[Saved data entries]
***
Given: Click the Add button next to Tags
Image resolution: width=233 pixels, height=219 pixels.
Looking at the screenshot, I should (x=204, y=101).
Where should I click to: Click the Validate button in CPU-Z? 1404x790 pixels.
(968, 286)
***
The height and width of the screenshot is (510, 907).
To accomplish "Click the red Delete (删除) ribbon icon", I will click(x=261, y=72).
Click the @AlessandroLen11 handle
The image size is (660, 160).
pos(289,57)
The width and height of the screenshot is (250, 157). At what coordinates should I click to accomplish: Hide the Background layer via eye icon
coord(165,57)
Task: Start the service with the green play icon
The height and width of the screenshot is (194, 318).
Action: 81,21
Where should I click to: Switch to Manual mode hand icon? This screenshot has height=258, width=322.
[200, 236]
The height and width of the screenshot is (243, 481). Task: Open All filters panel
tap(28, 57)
***
### TRY IT:
Using the records above, copy word for word the line with "The image size is (660, 160).", the line with "Task: Start the", and every line between them.

### SOLUTION TO THIS PROBLEM:
The image size is (660, 160).
pos(289,57)
The width and height of the screenshot is (250, 157). At what coordinates should I click to accomplish: Hide the Background layer via eye icon
coord(165,57)
Task: Start the service with the green play icon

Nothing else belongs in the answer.